Extract to read:

= = = = = = =

A total of 58 infections of the nervous system were diagnosed in 57 patients (27.9%). Among these 58 infections, metagenomic NGS identified 13 (22%) that were not identified by clinical testing at the source hospital.

13 out of the 58 infections found would not have been detected were it not for metagenomic NGS. The technology helped a lot in treating patients. At the same time, meningitis was still a mystery in many patients so this kind of testing did not find everything.

Clinicians in the UK can order metagenomic NGS through this webpage: http://www.labs.gosh.nhs.uk/laboratory-services/microbiology-virology-and-infection-control/metagenomics-pathogen-detection

  • £1350 for tissue biopses
  • £700 for CSF

Cancer - interesting but not useful at the moment

A paper by Sven Borchmann (DOI:10.1186/s40168-021-01039-4) provides a review of bacteria and viruses that are associated with cancer in tumor tissue and blood. Research has found weird stuff like Ralstonia pickettii, an obscure bacteria that only has 2 full paragraphs in its Wikipedia page. Historically, it has not been thought of as a bacteria that regularly lives in humans, causes cancer, or is pathogenic. While it is sometimes found in cancer patients and is almost absent in healthy donors, its detection does not lead to any actionable change in treatment.

This type of research suggests that we will find weird stuff in healthy and unhealthy patients. But, we don’t yet know how to help patients based on that informatin.

Exotic tests

HIV treatment can bring HIV down to levels ‘undetectable’ with traditional methods. Researchers have discovered that new tools (e.g. single cell sequencing) allow them to detect extremely low levels of HIV hiding out in infected cells.

These more exotic tests can find things that other tests miss.

Theories about infections causing chronic illness

  • ME/CFS: John Chia believes that enteroviruses are a major cause of ME/CFS while other infectious and non-infectious causes play a role. He successfully treated his son. Steven Phillips’ book Chronic discusses vector-borne illnesses; he successfully treated himself after a 2-year battle that left him bedridden and unable to work.
  • Long COVID: Some point to reactivated shingles (herpes zoster), EBV, CMV, etc. Reactivated infections are also seen in post-vax.
  • Mysterious diseases that turned out to be caused by infections: Syphilis and (acute) Lyme infections were commonly misdiagnosed as something else until we understood these infections and how to treat them. Patients who have symptoms of multiple sclerosis are normally tested for various infections. Ruling them out is necessary for a MS diagnosis.

= = = = = = =

Action item A: According to the text on infection testing, how many of the 58 nervous system infections were identified by metagenomic NGS but not by clinical testing at the source hospital?
Action item B: Continue the text on infection testing from the point where it stops.

Records:
= = = = = = =

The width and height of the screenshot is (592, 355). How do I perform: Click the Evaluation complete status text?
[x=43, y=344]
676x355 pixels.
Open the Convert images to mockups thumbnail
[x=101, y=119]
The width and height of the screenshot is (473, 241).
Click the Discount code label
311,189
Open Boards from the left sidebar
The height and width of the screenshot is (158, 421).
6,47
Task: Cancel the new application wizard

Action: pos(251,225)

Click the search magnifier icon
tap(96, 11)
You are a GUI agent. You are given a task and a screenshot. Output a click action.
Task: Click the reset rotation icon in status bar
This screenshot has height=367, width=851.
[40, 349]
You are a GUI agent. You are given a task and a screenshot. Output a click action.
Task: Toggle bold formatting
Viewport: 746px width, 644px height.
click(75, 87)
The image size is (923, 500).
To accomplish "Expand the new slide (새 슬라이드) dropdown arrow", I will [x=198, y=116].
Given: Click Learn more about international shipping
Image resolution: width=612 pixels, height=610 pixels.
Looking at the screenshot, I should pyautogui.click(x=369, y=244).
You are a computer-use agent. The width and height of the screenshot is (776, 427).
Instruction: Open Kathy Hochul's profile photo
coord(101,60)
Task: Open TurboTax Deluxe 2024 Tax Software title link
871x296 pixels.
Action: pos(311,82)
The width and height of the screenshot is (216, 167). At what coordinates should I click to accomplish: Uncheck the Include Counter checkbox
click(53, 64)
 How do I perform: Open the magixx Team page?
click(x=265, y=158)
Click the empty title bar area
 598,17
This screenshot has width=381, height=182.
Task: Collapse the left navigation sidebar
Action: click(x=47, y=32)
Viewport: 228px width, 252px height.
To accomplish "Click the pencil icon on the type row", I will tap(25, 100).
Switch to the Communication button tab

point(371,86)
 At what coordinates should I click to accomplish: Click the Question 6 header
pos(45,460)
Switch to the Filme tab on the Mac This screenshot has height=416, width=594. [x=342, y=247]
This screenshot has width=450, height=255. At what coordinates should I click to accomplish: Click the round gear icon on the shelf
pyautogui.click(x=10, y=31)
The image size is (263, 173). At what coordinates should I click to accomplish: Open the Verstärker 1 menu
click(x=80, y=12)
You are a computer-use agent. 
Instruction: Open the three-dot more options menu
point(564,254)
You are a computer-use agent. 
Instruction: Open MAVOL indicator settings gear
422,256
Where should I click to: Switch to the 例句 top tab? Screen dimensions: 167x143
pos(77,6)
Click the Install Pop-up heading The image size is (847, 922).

= = = = = = =

Written response A: Thirteen of the 58 infections (22%).

Written response B:
The good news - treat to test

The good news is that the lack of testing doesn’t stop patients from recovering. Patients (with appropriate supervision) can trial treatments to find effective treatment and to possibly generate some information to help figure out what’s happening. This is what John Chia does when tests come back negative.

That being said, you shouldn’t assume that your chronic illness is definitely caused by an infectious agent. To prove out those theories, we need to find the infections and we clearly haven’t done that yet. It’s possible that other things are going on; I maintain a list of various Long COVID and post-vax theories on this Long Haul Wiki page.

The current reality is that the treatments are ok and the testing is bad. Because testing is not very good, having access to the best medical tests does not seem to really help people recover. We know that the Long COVID and post-vax patients tested at the NIH do not seem to have exceptional results. See the conversation between Avindra Nath and Takashi Yamamura from Nov 2021. We know that a lot of people have gotten cytokines panels and have tried the suggestions of Patterson concierge docs. And we know of some people who have purchased auto-antibody tests from CellTrend, Berlin Cures, etc. But where we really seem to see results are from the people who have tried the better treatments (fasting, ivermectin, HCQ, black seed oil from Nigella Sativa, high ATA HBOT, statins).

So while testing is interesting, it has been fairly disappointing in terms of helping people recover.